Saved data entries
★ ★ ★ ★
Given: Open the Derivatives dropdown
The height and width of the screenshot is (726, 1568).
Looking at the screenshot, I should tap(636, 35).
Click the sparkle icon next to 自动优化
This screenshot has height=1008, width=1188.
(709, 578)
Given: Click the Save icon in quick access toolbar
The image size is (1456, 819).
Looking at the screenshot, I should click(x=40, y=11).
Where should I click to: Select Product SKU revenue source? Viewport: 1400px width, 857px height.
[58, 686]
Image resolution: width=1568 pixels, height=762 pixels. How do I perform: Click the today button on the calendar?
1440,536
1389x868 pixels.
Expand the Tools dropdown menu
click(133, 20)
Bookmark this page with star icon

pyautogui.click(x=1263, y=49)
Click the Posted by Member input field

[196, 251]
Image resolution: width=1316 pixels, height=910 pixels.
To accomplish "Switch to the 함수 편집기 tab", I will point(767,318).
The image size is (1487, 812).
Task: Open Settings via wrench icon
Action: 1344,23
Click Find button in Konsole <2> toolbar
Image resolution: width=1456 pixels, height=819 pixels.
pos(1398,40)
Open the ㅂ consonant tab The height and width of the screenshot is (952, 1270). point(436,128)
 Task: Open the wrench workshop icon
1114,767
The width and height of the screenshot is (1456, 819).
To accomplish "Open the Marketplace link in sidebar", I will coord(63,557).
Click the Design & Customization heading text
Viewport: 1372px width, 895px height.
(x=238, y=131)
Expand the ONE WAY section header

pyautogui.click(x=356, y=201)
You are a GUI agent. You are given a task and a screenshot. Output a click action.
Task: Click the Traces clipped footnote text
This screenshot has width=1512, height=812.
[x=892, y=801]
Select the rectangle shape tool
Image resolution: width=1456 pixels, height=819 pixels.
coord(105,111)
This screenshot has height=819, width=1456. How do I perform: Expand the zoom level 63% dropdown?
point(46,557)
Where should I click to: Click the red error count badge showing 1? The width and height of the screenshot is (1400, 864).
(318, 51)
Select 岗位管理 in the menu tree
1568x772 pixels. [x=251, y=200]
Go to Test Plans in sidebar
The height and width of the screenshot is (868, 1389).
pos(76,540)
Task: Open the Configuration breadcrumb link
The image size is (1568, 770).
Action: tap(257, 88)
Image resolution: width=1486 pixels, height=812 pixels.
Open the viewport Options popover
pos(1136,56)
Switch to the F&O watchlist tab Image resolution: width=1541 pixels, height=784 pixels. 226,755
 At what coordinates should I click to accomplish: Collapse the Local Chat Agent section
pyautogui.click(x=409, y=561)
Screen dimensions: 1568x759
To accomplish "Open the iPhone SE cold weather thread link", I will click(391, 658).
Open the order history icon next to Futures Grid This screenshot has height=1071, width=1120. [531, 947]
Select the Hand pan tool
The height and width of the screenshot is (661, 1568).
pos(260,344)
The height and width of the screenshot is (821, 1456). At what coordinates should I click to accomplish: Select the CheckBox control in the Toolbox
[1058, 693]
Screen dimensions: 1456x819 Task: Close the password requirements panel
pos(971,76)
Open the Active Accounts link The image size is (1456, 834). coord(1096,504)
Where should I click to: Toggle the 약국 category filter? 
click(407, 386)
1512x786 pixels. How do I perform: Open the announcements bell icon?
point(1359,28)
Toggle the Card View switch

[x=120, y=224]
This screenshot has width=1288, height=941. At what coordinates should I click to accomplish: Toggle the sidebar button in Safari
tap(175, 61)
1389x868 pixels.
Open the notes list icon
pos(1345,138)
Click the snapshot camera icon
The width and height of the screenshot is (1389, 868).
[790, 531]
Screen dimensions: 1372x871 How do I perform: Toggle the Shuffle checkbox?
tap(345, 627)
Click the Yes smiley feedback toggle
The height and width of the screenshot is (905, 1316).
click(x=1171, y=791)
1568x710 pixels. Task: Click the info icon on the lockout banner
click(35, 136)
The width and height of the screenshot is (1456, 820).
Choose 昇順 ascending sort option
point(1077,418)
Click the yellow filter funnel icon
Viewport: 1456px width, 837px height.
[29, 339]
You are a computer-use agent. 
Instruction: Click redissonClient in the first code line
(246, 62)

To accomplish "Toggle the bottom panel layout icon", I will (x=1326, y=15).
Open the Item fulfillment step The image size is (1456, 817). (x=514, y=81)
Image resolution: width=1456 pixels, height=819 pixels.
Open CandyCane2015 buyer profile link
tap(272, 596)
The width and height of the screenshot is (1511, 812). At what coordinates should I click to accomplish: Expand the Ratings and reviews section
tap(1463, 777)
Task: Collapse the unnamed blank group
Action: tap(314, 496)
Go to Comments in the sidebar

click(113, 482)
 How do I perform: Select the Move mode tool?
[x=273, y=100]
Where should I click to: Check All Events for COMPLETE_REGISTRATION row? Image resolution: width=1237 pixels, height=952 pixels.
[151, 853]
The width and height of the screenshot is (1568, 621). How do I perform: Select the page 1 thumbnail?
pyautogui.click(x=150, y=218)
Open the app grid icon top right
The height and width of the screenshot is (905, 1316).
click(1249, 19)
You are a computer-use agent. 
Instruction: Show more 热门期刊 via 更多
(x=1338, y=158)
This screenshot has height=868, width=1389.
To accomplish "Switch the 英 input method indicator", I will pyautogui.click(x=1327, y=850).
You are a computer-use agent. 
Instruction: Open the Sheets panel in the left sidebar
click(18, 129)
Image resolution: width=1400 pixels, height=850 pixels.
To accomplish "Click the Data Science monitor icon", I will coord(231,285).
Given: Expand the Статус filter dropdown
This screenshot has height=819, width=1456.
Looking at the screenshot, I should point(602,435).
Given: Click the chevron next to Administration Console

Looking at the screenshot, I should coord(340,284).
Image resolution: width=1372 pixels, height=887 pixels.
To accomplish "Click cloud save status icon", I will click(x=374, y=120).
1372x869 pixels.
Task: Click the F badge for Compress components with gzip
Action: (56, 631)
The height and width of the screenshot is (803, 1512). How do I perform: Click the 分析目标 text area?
★ ★ ★ ★
[What to do]
Restate the data in full so that no line differs from the original.

[Problem solution]
Given: Open the Derivatives dropdown
The height and width of the screenshot is (726, 1568).
Looking at the screenshot, I should tap(636, 35).
Click the sparkle icon next to 自动优化
This screenshot has height=1008, width=1188.
(709, 578)
Given: Click the Save icon in quick access toolbar
The image size is (1456, 819).
Looking at the screenshot, I should click(x=40, y=11).
Where should I click to: Select Product SKU revenue source? Viewport: 1400px width, 857px height.
[58, 686]
Image resolution: width=1568 pixels, height=762 pixels. How do I perform: Click the today button on the calendar?
1440,536
1389x868 pixels.
Expand the Tools dropdown menu
click(133, 20)
Bookmark this page with star icon

pyautogui.click(x=1263, y=49)
Click the Posted by Member input field

[196, 251]
Image resolution: width=1316 pixels, height=910 pixels.
To accomplish "Switch to the 함수 편집기 tab", I will point(767,318).
The image size is (1487, 812).
Task: Open Settings via wrench icon
Action: 1344,23
Click Find button in Konsole <2> toolbar
Image resolution: width=1456 pixels, height=819 pixels.
pos(1398,40)
Open the ㅂ consonant tab The height and width of the screenshot is (952, 1270). point(436,128)
 Task: Open the wrench workshop icon
1114,767
The width and height of the screenshot is (1456, 819).
To accomplish "Open the Marketplace link in sidebar", I will coord(63,557).
Click the Design & Customization heading text
Viewport: 1372px width, 895px height.
(x=238, y=131)
Expand the ONE WAY section header

pyautogui.click(x=356, y=201)
You are a GUI agent. You are given a task and a screenshot. Output a click action.
Task: Click the Traces clipped footnote text
This screenshot has width=1512, height=812.
[x=892, y=801]
Select the rectangle shape tool
Image resolution: width=1456 pixels, height=819 pixels.
coord(105,111)
This screenshot has height=819, width=1456. How do I perform: Expand the zoom level 63% dropdown?
point(46,557)
Where should I click to: Click the red error count badge showing 1? The width and height of the screenshot is (1400, 864).
(318, 51)
Select 岗位管理 in the menu tree
1568x772 pixels. [x=251, y=200]
Go to Test Plans in sidebar
The height and width of the screenshot is (868, 1389).
pos(76,540)
Task: Open the Configuration breadcrumb link
The image size is (1568, 770).
Action: tap(257, 88)
Image resolution: width=1486 pixels, height=812 pixels.
Open the viewport Options popover
pos(1136,56)
Switch to the F&O watchlist tab Image resolution: width=1541 pixels, height=784 pixels. 226,755
 At what coordinates should I click to accomplish: Collapse the Local Chat Agent section
pyautogui.click(x=409, y=561)
Screen dimensions: 1568x759
To accomplish "Open the iPhone SE cold weather thread link", I will click(391, 658).
Open the order history icon next to Futures Grid This screenshot has height=1071, width=1120. [531, 947]
Select the Hand pan tool
The height and width of the screenshot is (661, 1568).
pos(260,344)
The height and width of the screenshot is (821, 1456). At what coordinates should I click to accomplish: Select the CheckBox control in the Toolbox
[1058, 693]
Screen dimensions: 1456x819 Task: Close the password requirements panel
pos(971,76)
Open the Active Accounts link The image size is (1456, 834). coord(1096,504)
Where should I click to: Toggle the 약국 category filter? 
click(407, 386)
1512x786 pixels. How do I perform: Open the announcements bell icon?
point(1359,28)
Toggle the Card View switch

[x=120, y=224]
This screenshot has width=1288, height=941. At what coordinates should I click to accomplish: Toggle the sidebar button in Safari
tap(175, 61)
1389x868 pixels.
Open the notes list icon
pos(1345,138)
Click the snapshot camera icon
The width and height of the screenshot is (1389, 868).
[790, 531]
Screen dimensions: 1372x871 How do I perform: Toggle the Shuffle checkbox?
tap(345, 627)
Click the Yes smiley feedback toggle
The height and width of the screenshot is (905, 1316).
click(x=1171, y=791)
1568x710 pixels. Task: Click the info icon on the lockout banner
click(35, 136)
The width and height of the screenshot is (1456, 820).
Choose 昇順 ascending sort option
point(1077,418)
Click the yellow filter funnel icon
Viewport: 1456px width, 837px height.
[29, 339]
You are a computer-use agent. 
Instruction: Click redissonClient in the first code line
(246, 62)

To accomplish "Toggle the bottom panel layout icon", I will (x=1326, y=15).
Open the Item fulfillment step The image size is (1456, 817). (x=514, y=81)
Image resolution: width=1456 pixels, height=819 pixels.
Open CandyCane2015 buyer profile link
tap(272, 596)
The width and height of the screenshot is (1511, 812). At what coordinates should I click to accomplish: Expand the Ratings and reviews section
tap(1463, 777)
Task: Collapse the unnamed blank group
Action: tap(314, 496)
Go to Comments in the sidebar

click(113, 482)
 How do I perform: Select the Move mode tool?
[x=273, y=100]
Where should I click to: Check All Events for COMPLETE_REGISTRATION row? Image resolution: width=1237 pixels, height=952 pixels.
[151, 853]
The width and height of the screenshot is (1568, 621). How do I perform: Select the page 1 thumbnail?
pyautogui.click(x=150, y=218)
Open the app grid icon top right
The height and width of the screenshot is (905, 1316).
click(1249, 19)
You are a computer-use agent. 
Instruction: Show more 热门期刊 via 更多
(x=1338, y=158)
This screenshot has height=868, width=1389.
To accomplish "Switch the 英 input method indicator", I will pyautogui.click(x=1327, y=850).
You are a computer-use agent. 
Instruction: Open the Sheets panel in the left sidebar
click(18, 129)
Image resolution: width=1400 pixels, height=850 pixels.
To accomplish "Click the Data Science monitor icon", I will coord(231,285).
Given: Expand the Статус filter dropdown
This screenshot has height=819, width=1456.
Looking at the screenshot, I should point(602,435).
Given: Click the chevron next to Administration Console

Looking at the screenshot, I should coord(340,284).
Image resolution: width=1372 pixels, height=887 pixels.
To accomplish "Click cloud save status icon", I will click(x=374, y=120).
1372x869 pixels.
Task: Click the F badge for Compress components with gzip
Action: (56, 631)
The height and width of the screenshot is (803, 1512). How do I perform: Click the 分析目标 text area?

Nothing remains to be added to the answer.